What you should do - Take the line with "The height and width of the screenshot is (1322, 2576)." and the rest of the lines after it, to the end of the entries, and restate them exactly.

(Dataset items)

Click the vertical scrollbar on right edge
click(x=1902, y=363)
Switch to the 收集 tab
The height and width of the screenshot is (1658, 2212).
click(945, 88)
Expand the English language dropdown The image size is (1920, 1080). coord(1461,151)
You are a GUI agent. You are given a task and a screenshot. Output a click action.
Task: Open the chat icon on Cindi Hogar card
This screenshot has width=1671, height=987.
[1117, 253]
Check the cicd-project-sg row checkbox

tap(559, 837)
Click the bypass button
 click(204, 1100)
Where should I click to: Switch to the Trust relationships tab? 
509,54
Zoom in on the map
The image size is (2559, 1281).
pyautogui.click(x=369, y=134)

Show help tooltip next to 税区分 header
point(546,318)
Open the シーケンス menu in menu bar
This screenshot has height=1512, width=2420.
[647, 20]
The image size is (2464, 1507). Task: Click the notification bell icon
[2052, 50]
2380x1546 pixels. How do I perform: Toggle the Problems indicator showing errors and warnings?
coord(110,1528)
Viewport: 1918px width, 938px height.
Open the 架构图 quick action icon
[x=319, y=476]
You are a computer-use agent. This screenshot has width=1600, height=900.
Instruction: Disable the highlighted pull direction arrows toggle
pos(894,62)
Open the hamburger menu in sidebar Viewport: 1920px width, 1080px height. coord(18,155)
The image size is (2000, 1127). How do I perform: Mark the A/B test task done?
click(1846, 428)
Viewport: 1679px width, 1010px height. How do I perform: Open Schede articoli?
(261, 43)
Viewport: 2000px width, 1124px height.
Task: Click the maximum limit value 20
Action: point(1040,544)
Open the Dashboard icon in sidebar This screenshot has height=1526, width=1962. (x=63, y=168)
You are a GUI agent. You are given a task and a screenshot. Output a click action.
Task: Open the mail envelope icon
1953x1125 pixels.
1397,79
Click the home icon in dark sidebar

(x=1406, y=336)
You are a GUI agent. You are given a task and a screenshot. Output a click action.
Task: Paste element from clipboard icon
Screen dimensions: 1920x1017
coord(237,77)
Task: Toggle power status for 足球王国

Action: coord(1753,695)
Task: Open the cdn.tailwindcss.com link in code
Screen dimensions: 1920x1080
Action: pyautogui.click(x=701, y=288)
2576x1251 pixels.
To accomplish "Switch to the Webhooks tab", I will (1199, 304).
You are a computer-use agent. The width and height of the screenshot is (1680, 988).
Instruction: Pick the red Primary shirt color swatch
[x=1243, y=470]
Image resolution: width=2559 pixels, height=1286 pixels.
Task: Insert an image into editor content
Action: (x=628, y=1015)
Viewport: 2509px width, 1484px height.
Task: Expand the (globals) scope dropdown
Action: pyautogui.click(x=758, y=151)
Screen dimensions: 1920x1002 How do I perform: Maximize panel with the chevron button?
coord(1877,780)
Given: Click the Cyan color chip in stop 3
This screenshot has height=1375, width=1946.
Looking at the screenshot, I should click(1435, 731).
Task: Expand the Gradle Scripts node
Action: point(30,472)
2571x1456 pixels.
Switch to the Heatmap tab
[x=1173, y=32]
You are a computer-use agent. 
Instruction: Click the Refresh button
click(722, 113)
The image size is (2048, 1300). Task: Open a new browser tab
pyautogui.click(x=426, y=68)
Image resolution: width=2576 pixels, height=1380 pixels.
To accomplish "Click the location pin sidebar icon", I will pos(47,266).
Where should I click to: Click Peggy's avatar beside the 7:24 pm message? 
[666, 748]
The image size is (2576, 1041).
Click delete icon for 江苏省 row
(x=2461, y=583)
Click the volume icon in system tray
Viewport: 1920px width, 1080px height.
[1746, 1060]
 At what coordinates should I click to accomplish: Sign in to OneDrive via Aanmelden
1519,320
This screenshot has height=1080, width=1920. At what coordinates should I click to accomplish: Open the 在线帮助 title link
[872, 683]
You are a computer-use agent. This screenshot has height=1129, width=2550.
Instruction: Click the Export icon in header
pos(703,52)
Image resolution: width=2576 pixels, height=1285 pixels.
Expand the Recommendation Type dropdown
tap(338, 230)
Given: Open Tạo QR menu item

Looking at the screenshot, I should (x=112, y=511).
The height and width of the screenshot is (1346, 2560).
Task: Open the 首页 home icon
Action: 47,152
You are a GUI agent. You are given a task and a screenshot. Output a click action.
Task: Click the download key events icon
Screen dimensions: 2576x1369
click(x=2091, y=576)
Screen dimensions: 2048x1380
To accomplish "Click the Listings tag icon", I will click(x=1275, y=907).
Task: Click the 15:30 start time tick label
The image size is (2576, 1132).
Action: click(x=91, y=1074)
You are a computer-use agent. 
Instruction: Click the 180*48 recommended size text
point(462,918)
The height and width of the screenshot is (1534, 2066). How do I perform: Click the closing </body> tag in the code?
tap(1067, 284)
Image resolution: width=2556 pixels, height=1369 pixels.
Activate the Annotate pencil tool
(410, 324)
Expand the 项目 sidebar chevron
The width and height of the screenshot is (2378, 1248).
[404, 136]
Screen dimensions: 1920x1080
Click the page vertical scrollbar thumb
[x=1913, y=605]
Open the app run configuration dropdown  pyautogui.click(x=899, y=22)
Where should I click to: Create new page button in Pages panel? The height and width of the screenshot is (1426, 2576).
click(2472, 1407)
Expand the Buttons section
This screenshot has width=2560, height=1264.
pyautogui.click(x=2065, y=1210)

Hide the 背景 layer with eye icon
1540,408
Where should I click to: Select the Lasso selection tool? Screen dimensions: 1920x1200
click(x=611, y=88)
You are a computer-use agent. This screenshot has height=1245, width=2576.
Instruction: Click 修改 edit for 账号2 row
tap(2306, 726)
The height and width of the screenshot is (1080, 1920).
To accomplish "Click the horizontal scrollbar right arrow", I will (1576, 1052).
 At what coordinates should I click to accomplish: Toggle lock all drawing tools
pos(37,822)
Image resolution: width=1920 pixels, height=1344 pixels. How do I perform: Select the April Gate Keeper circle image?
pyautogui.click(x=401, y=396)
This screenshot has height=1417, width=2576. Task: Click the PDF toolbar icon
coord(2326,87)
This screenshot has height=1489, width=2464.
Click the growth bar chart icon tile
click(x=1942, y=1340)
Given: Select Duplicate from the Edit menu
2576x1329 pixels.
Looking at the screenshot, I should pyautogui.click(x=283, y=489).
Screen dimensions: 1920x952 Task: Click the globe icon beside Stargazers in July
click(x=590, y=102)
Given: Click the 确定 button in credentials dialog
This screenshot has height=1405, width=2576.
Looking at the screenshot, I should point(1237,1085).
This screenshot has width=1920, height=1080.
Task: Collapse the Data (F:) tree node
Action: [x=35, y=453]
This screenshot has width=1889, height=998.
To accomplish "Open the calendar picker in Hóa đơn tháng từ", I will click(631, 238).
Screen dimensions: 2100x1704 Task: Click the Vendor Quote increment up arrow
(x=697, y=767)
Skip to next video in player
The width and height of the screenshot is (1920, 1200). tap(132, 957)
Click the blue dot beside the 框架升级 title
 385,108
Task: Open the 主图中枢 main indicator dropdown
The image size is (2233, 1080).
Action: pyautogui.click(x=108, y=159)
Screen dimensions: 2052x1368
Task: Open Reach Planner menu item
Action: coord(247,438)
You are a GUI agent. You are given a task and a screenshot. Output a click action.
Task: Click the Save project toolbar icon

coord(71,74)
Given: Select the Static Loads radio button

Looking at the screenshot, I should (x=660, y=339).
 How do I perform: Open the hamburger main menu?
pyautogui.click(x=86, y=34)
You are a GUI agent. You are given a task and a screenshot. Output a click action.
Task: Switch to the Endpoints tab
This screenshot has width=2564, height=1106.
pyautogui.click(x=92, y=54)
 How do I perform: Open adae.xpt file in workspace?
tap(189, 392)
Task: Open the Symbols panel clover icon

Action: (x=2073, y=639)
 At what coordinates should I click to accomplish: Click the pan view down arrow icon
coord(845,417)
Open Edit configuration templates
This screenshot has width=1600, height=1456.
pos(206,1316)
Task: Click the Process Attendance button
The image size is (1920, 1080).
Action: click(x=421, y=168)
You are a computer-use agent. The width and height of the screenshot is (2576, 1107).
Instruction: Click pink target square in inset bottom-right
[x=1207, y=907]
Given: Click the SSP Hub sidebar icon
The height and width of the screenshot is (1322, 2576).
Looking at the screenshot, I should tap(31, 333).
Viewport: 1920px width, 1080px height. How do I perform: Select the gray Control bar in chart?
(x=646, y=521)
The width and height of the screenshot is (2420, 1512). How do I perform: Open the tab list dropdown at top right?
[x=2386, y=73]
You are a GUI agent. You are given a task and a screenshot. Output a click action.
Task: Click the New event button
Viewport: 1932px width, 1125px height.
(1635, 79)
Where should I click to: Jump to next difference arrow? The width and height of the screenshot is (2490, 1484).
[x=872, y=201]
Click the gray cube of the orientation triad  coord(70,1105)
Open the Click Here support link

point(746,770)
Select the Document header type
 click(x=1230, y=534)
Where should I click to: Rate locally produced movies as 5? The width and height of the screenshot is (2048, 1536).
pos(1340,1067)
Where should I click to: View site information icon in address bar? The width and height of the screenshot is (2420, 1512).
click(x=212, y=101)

Result for this exercise -
The height and width of the screenshot is (1322, 2576).
Looking at the screenshot, I should tap(31, 333).
Viewport: 1920px width, 1080px height. How do I perform: Select the gray Control bar in chart?
(x=646, y=521)
The width and height of the screenshot is (2420, 1512). How do I perform: Open the tab list dropdown at top right?
[x=2386, y=73]
You are a GUI agent. You are given a task and a screenshot. Output a click action.
Task: Click the New event button
Viewport: 1932px width, 1125px height.
(1635, 79)
Where should I click to: Jump to next difference arrow? The width and height of the screenshot is (2490, 1484).
[x=872, y=201]
Click the gray cube of the orientation triad  coord(70,1105)
Open the Click Here support link

point(746,770)
Select the Document header type
 click(x=1230, y=534)
Where should I click to: Rate locally produced movies as 5? The width and height of the screenshot is (2048, 1536).
pos(1340,1067)
Where should I click to: View site information icon in address bar? The width and height of the screenshot is (2420, 1512).
click(x=212, y=101)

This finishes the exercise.